В общем, все это было бесполезным и раздражающим словопрением: четверть часа переговоров Милюкова и Церетели до опубликования ноты могли сделать несравненно больше, чем теперь долгие часы… В результате правительство, сохраняя по-прежнему тон раздражения, обещало на следующий день обсудить возможность опубликования и посылки за границу разъяснения ноты.
На другой день, однако, движение не улеглось, а продолжалось с новой силой, уже руководимое большевиками.
Для того чтобы предотвратить участие в нем вооруженных солдат и злоупотребление именем комитета, он экстренно издал распоряжение о невыводе из казарм солдат иначе как по распоряжению, скрепленному подписями определенных, поименованных в распоряжении семи лиц, «семи диктаторов», как шутили потом… И солдатская масса действительно оставалась в казармах.

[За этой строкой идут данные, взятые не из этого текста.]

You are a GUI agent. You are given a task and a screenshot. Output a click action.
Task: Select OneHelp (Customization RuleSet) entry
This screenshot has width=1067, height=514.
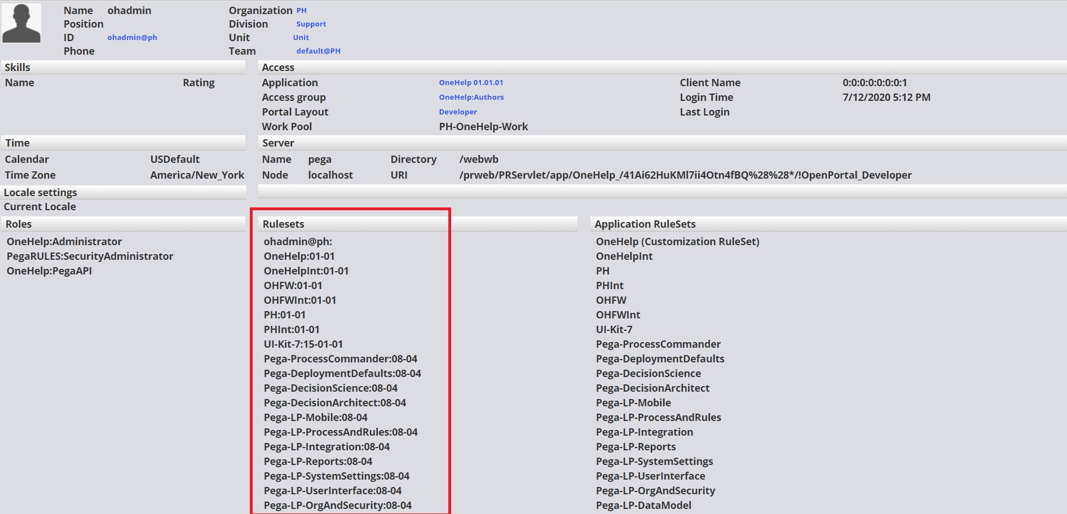pos(677,241)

Но уже во время обсуждения этой меры в комитет со всех сторон стали поступать сведения о движении на фабриках и заводах. Наконец по телефону сообщили, что громадные массы рабочих идут с Выборгской стороны, причем многие вооружены. Комитет направил навстречу рабочим Чхеидзе, Войтинского и меня. Мы поехали на автомобиле и встретили рабочих уже на Марсовом поле.
Рабочие шли довольно стройными колоннами. Впереди каждой колонны шел отряд красногвардейцев, вооруженных разнообразными винтовками и револьверами. За ними веселыми и дружными толпами шли рабочие и работницы. Над всеми колоннами развевались знамена с надписями против войны, против правительства и с требованием передачи всей власти Советам.
Чхеидзе с автомобиля произнес речь, доказывая, что демонстрации не имеют более смысла и цели, так как правительство уже готово разъяснить ноту в желательном смысле. Поэтому Чхеидзе пригласил рабочих вернуться назад. Но тут выступили вожаки демонстрации и заявили, что рабочие сами знают, что им надо делать. Демонстрация двинулась дальше.
Движение не улеглось, а, по-видимому, еще разгорелось. Казармы и рабочие кварталы были в брожении. На улицах все время двигались манифестации. На вечер было назначено заседание Совета, но многие высказывали сомнение, удастся ли его провести, не будет ли оно сорвано непредвиденными событиями. И вероятно, со стороны большевиков были намерения сорвать его.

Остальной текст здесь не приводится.